**What you need to do**
Print every record exactly, omitting all pictures.

**The input**
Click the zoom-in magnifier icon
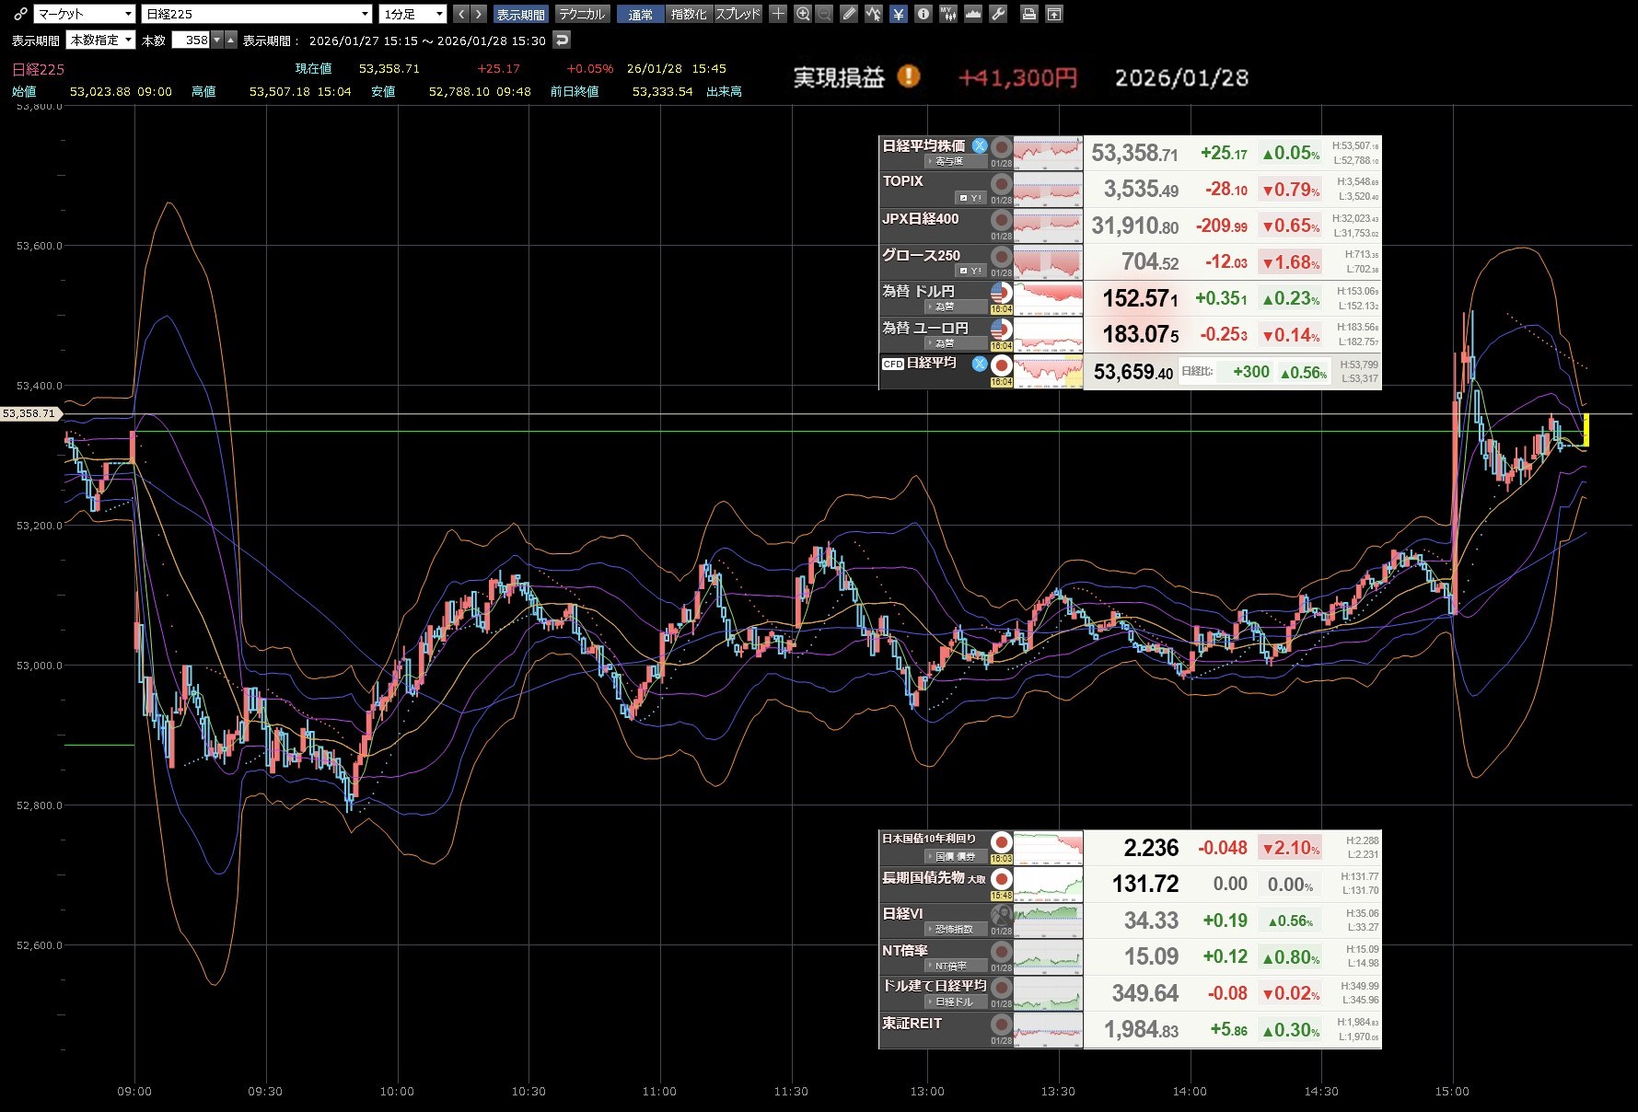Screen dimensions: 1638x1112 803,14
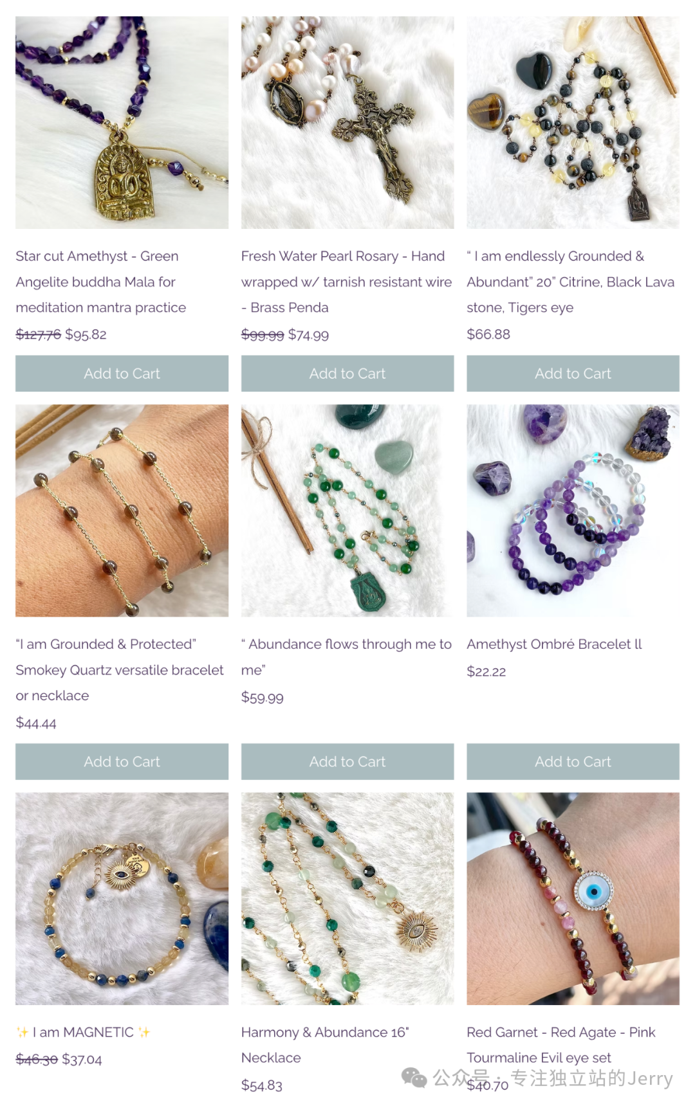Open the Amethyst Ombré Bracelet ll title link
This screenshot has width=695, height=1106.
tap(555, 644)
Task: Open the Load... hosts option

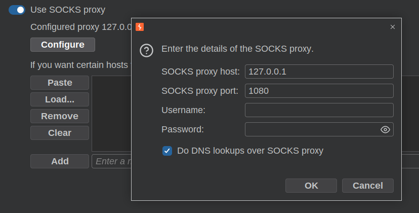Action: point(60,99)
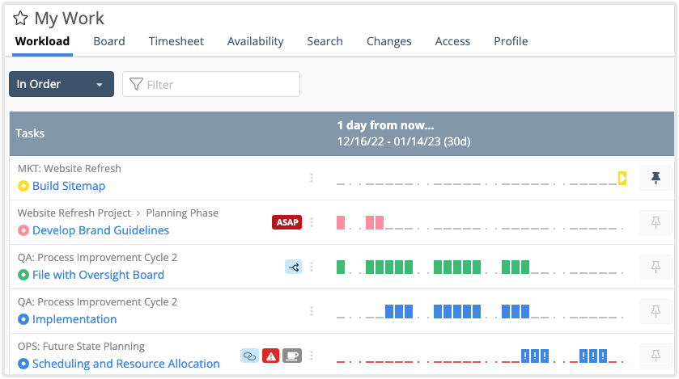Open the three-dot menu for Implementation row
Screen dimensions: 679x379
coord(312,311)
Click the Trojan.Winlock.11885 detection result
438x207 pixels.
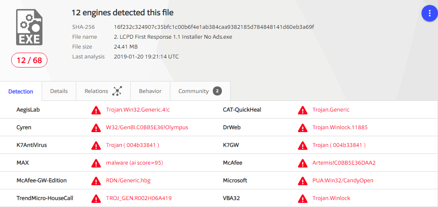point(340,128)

**Response**
Click the zoom-in magnifier icon
Screen dimensions: 1638x1112 803,14
Open the Amethyst Ombré Bracelet ll title link
This screenshot has width=695, height=1106.
tap(555, 644)
Task: Open the Load... hosts option

Action: point(60,99)
Open the three-dot menu for Implementation row
Screen dimensions: 679x379
coord(312,311)
Click the Trojan.Winlock.11885 detection result
438x207 pixels.
point(340,128)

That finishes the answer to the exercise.